Root cause: Dead Peer Detection (DPD) timeout is set too aggressively on the on-premises device. Azure uses a DPD timeout of 45 seconds by default. If the on-premises device has a lower timeout (e.g., 10 seconds) and there are brief latency spikes, it tears down the tunnel.
Diagnosis:
# Check the connection for custom IPsec/IKE policies
az network vpn-connection show \
--name $CONNECTION_NAME \
--resource-group $RG \
--query "ipsecPolicies"
# Look for DPD-related failures in troubleshooting output
az network watcher troubleshooting start \
--resource $CONNECTION_NAME \
--resource-group $RG \
--resource-type vpnConnection \
--storage-account $STORAGE_ACCOUNT \
--storage-path $STORAGE_PATH
Fix: Set a custom IPsec policy with appropriate DPD timeout (Azure minimum is 9 seconds, recommended is 45 seconds). Also ensure the on-premises device matches:
az network vpn-connection ipsec-policy add \
--connection-name $CONNECTION_NAME \
--resource-group $RG \
--ike-encryption AES256 \
--ike-integrity SHA256 \
--dh-group DHGroup14 \
--ipsec-encryption AES256 \
--ipsec-integrity SHA256 \
--pfs-group PFS14 \
--sa-lifetime 28800 \
--sa-data-size 102400000
Scenario 2: P2S address pool full
Symptom: New P2S VPN clients receive an error "no available IP addresses" or fail to connect while existing clients remain connected.

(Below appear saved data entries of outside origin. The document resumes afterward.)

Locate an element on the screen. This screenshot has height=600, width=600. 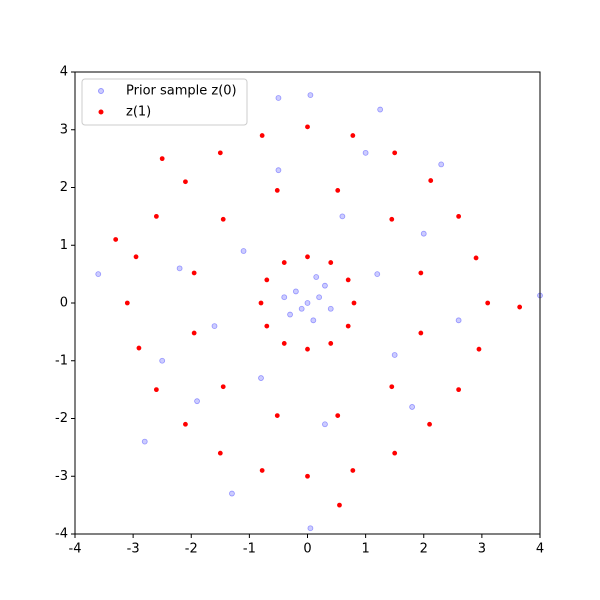
legend-label: z(1) is located at coordinates (138, 112).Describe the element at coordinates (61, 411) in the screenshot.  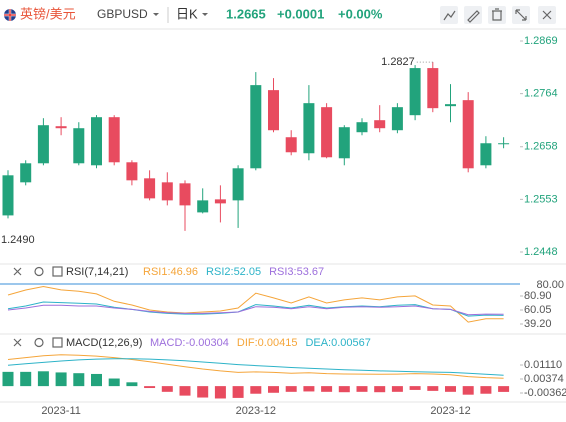
I see `x-tick-label: 2023-11` at that location.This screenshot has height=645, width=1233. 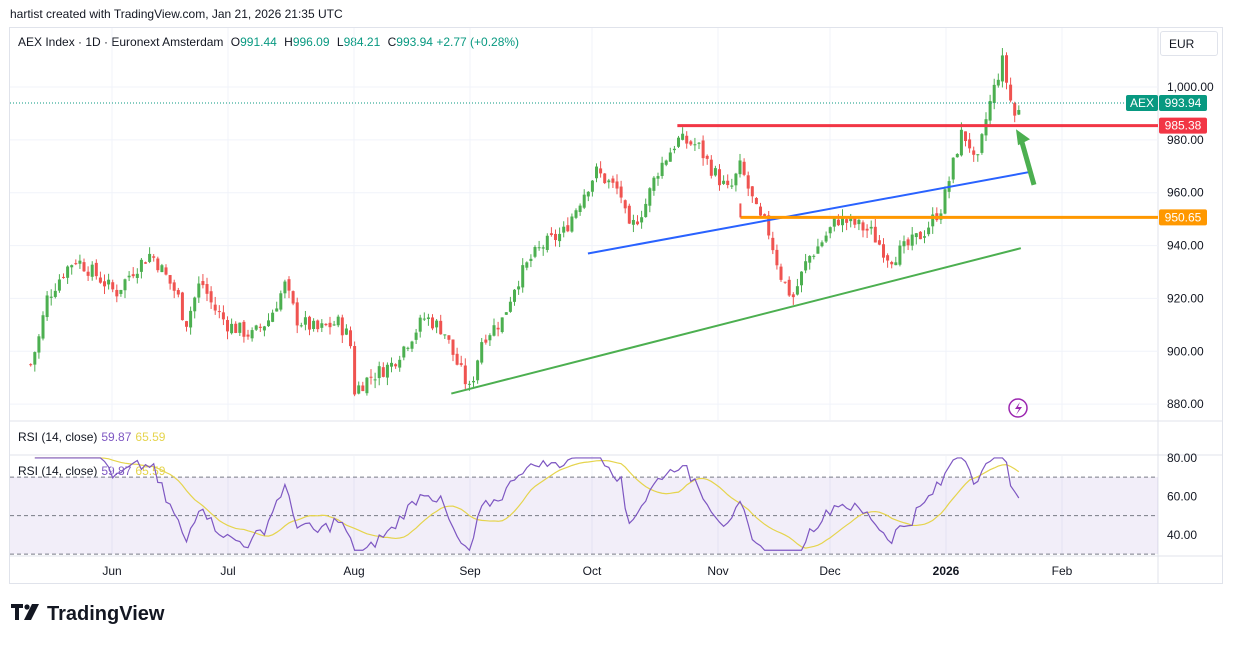 I want to click on low-label: L, so click(x=340, y=42).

Root cause: The P2S address pool was configured with a /28 (14 usable IPs) and all addresses are allocated to existing sessions.
Diagnosis:
# Check current pool size
az network vnet-gateway show \
--name $GW_NAME \
--resource-group $RG \
--query "vpnClientConfiguration.vpnClientAddressPool"
# Count connected clients (approximate)
az network vnet-gateway vpn-client show-health \
--name $GW_NAME \
--resource-group $RG 2>/dev/null || echo "Use Azure Portal > VPN Gateway > Point-to-site configuration > Connected clients"

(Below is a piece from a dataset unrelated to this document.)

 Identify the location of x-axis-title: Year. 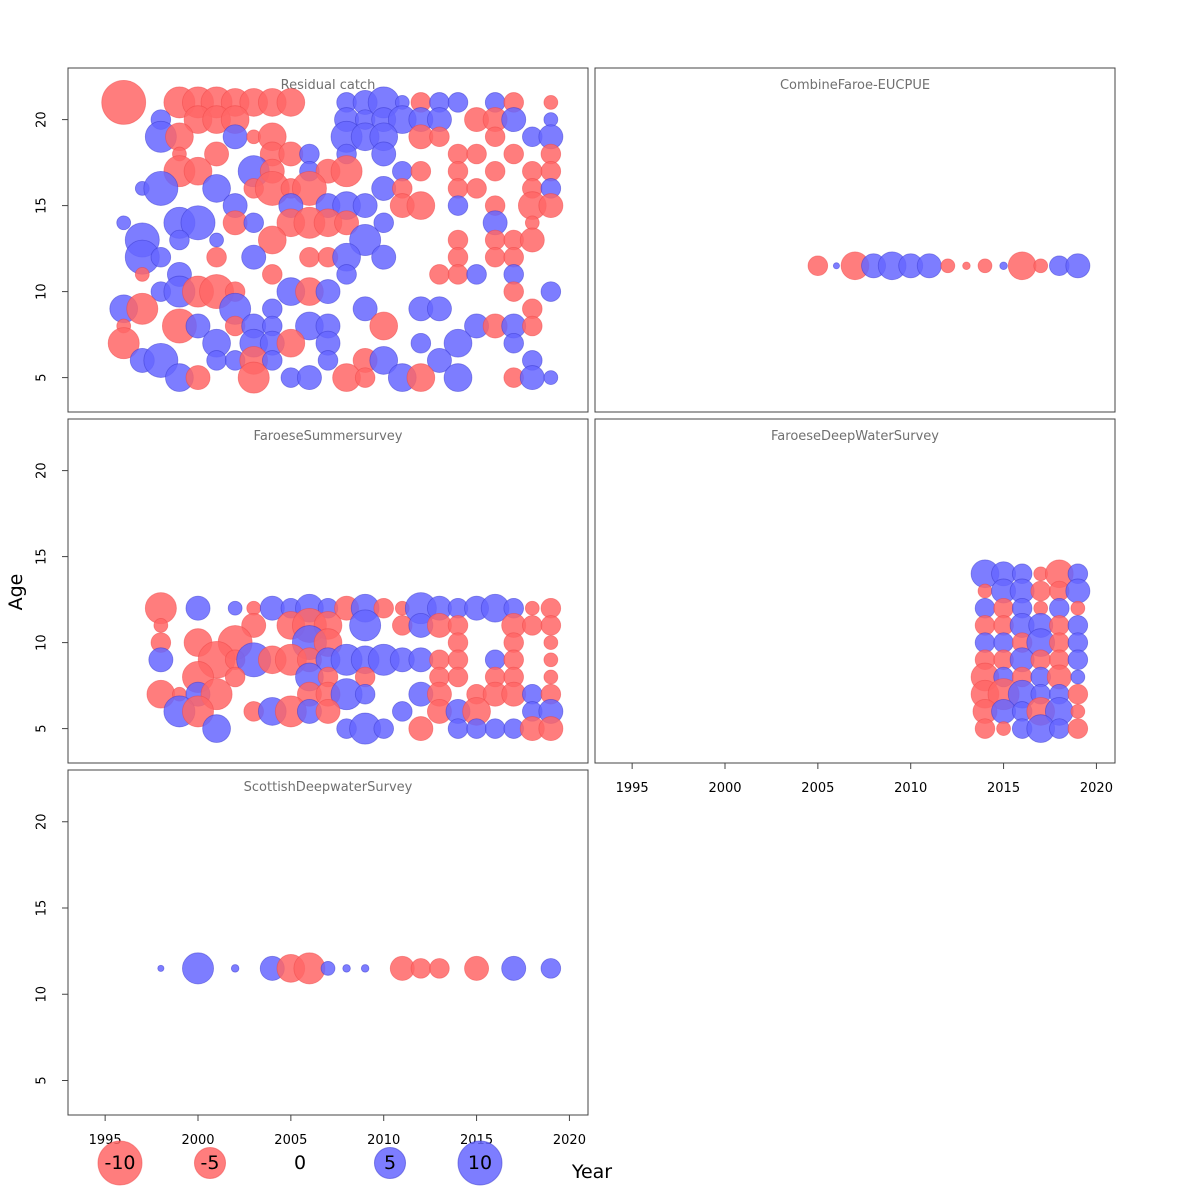
(592, 1172).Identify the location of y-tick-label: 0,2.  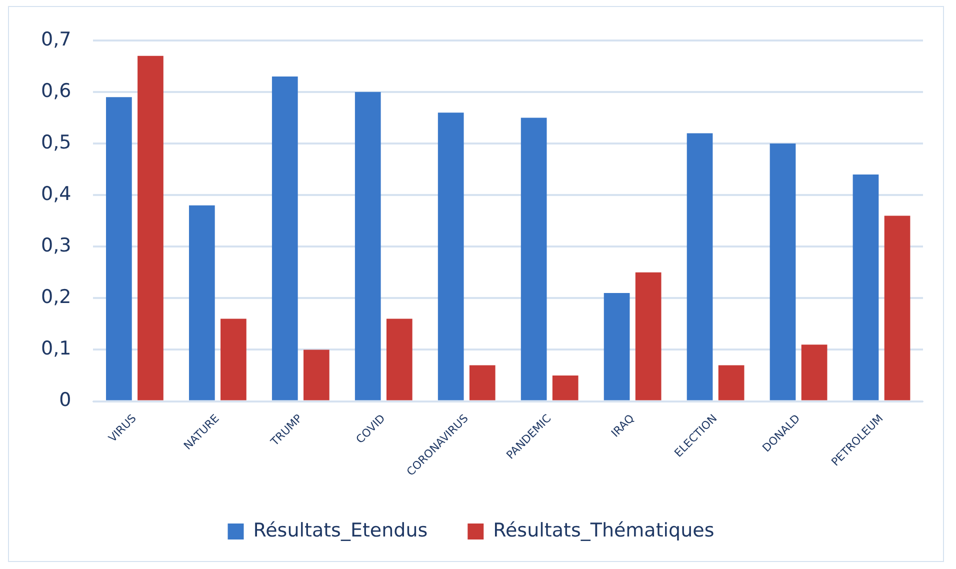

Fix: Expand the address pool to accommodate more clients:
az network vnet-gateway update \
--name $GW_NAME \
--resource-group $RG \
--address-prefixes "172.16.0.0/16"
Changing the address pool requires existing P2S clients to reconnect. Plan this change during a maintenance window.
Scenario 3: ExpressRoute ARP failure (wrong VLAN)

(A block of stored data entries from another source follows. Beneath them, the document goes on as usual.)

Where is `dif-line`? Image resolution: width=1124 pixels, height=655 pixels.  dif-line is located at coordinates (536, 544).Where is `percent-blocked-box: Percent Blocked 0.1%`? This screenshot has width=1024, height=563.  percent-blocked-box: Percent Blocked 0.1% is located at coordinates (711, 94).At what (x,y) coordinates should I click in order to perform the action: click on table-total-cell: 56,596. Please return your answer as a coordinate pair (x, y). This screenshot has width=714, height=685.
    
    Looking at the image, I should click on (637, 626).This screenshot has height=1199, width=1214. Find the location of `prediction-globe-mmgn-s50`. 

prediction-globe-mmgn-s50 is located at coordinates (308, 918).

Symptom: ExpressRoute peering state shows "Enabled" but the ARP table returns empty results. No routes are learned.
Root cause: The VLAN ID configured in the Azure peering does not match the VLAN ID configured by the service provider on their edge router.
Diagnosis:
# Check the VLAN ID in peering configuration
az network express-route peering show \
--circuit-name $ER_NAME \
--resource-group $RG \
--name "AzurePrivatePeering" \
--query "vlanId"
# Verify ARP table is empty (no layer 2 adjacency)
az network express-route list-arp-tables \
--name $ER_NAME \
--resource-group $RG \
--peering-name "AzurePrivatePeering" \
--device-path "primary"
Fix: Coordinate with the service provider to confirm the correct VLAN ID, then update the peering:
# Update peering with correct VLAN ID (example: provider confirms VLAN 200)
az network express-route peering update \
--circuit-name $ER_NAME \
--resource-group $RG \
--name "AzurePrivatePeering" \
--vlan-id 200
After updating, verify ARP resolves within 1-2 minutes and BGP routes begin appearing in the route table.
Troubleshooting decision tree
Cleanup
# Delete resources if they were created for this challenge
az group delete --name $RG --yes --no-wait
Remove-AzResourceGroup -Name "rg-hybrid-challenge24" -Force -AsJob
Knowledge check
1. A VPN connection shows connectionStatus 'Connecting' for over 10 minutes. The on-premises device log shows 'no proposal chosen'. What is the most likely cause?
2. Which command starts automated VPN troubleshooting that analyzes IKE logs and produces a diagnostic report?
3. An ExpressRoute circuit shows circuitProvisioningState 'Enabled' and serviceProviderProvisioningState 'NotProvisioned'. What does this indicate?
4. P2S VPN clients fail to connect with 'certificate validation failed'. The root CA certificate was recently renewed. What action resolves this?
5. After resetting a VPN gateway, what is the expected impact?
6. An ExpressRoute peering shows state 'Enabled' but the ARP table returns empty results on both primary and secondary paths. What is the most likely layer 2 issue?